Teknologi ini merupakan pengembangan dari Claude Code yang sebelumnya hanya dikhususkan bagi para pengembang perangkat lunak profesional. Kini, dengan hanya memberikan akses ke folder tertentu, Claude dapat membaca, mengedit, dan membuat dokumen baru sesuai dengan petunjuk yang diberikan.

Kemampuan ini sangat praktis untuk kebutuhan produktivitas harian, seperti merapikan folder unduhan yang berantakan atau mengganti nama puluhan file sekaligus. Claude juga dapat dengan cepat dan akurat mengubah tangkapan layar struk belanja menjadi laporan keuangan dalam bentuk spreadsheet.

Selain mengelola dokumen lokal, Cowork dapat menjelajahi situs web melalui plugin Chrome serta terhubung ke aplikasi populer seperti Canva. Pengguna kini dapat mengantre berbagai tugas secara paralel, sehingga AI bertindak layaknya rekan kerja digital yang andal dalam melakukan multitasking, seperti dilansir dari Engadget (13/01).

Anthropic mengklaim bahwa interaksi dengan sistem ini dirancang agar terasa sangat natural dan tidak kaku bagi pengguna awam.
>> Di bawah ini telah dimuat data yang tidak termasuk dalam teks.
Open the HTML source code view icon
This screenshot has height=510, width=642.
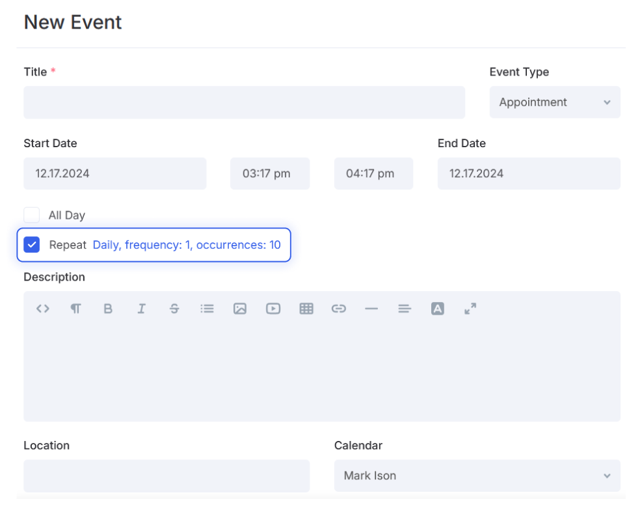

Pengguna tidak perlu lagi memindahkan hasil kerja AI ke format lain secara manual karena sistem akan langsung mengeksekusinya di dalam folder yang diizinkan.

Namun, perusahaan terus mengingatkan bahwa jika instruksi yang diberikan pengguna tidak tepat atau tidak jelas, file penting akan dihapus. Untuk saat ini, pelanggan Claude Max hanya dapat mengakses fitur ini melalui aplikasi Claude versi macOS.

Pax Insight 
Peluncuran Claude Cowork menandai era baru "AI Agent" di mana kecerdasan buatan mulai memiliki "tangan" untuk menyentuh sistem file kita secara langsung. Kalau di Indonesia, teknologi ini sangat membantu UMKM atau pekerja administrasi untuk mengotomatisasi pekerjaan repetitif yang membosankan, asalkan pengguna tetap waspada dalam memberikan izin akses folder.